Switch to File mode using the toggle at the top. Upload the file by clicking the upload area or dragging and dropping it — the tool reads the file in your browser and displays all five hash values immediately. Find the checksum published by the software vendor (typically a SHA-256 hash listed on the download page or in a separate .sha256 file). Paste that checksum string into the Verify field below the hash results. The tool automatically identifies which algorithm the hash belongs to based on its length and highlights whether it matches the computed hash with a green checkmark (match) or red indicator (mismatch).

Use SHA-256 as the default for all new security applications — file integrity checks, API signing, digital signatures, and certificate fingerprints.

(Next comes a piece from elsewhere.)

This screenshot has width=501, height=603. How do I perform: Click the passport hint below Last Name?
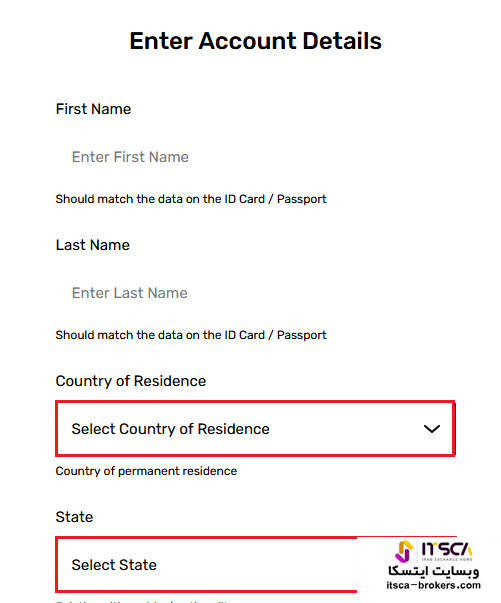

Use SHA-512 when you need the highest security margin or when working with hardware that is faster at 64-bit operations (SHA-512 can be faster than SHA-256 on 64-bit hardware for large inputs). Use HMAC-SHA256 or HMAC-SHA512 for message authentication and API signing. Use MD5 only for non-security purposes like detecting accidental corruption or as a legacy identifier in systems that require it. Avoid SHA-1 for new systems — it is deprecated for all security purposes.

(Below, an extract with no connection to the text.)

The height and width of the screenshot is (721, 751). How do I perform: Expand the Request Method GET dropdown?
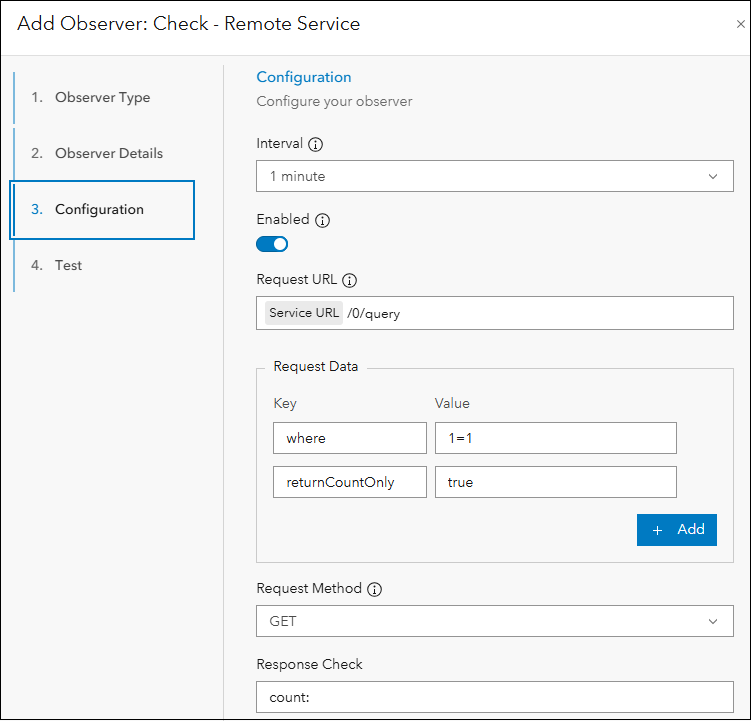[495, 621]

Yes — 100% private. All hashing runs entirely in your browser using the native WebCrypto API for SHA-1, SHA-256, SHA-384, and SHA-512, and a pure JavaScript implementation for MD5. No text input, file content, or HMAC secret key is ever transmitted to any server. The tool works completely offline once the page has loaded. It is safe to use with passwords you want to understand, proprietary file content, API secret keys, and any data you would not want to share with a third-party service.

Hash output length directly identifies the algorithm: MD5 produces 32 hex characters (128 bits), SHA-1 produces 40 hex characters (160 bits), SHA-256 produces 64 hex characters (256 bits), SHA-384 produces 96 hex characters (384 bits), and SHA-512 produces 128 hex characters (512 bits). When you paste a hash into the Verify field, the tool uses these lengths to automatically identify which algorithm it came from — so you never need to manually specify "this is a SHA-256 hash". If a hash is 64 characters, it must be SHA-256 (or SHA-3-256, which produces the same length but a different hash).

Yes. The File mode uses the browser's FileReader API to read the entire file as an ArrayBuffer and passes it directly to the WebCrypto API's SubtleCrypto.digest() method. There is no file size limit imposed by this tool — WebCrypto handles large files efficiently. For very large files (multiple gigabytes), reading and hashing may take several seconds because the entire file must be read into memory. The UI shows a loading state during hashing so you know it is processing. The WebCrypto API is hardware-accelerated in all modern browsers, making SHA-256 hashing of typical software downloads (a few hundred megabytes) complete in under a second on most devices.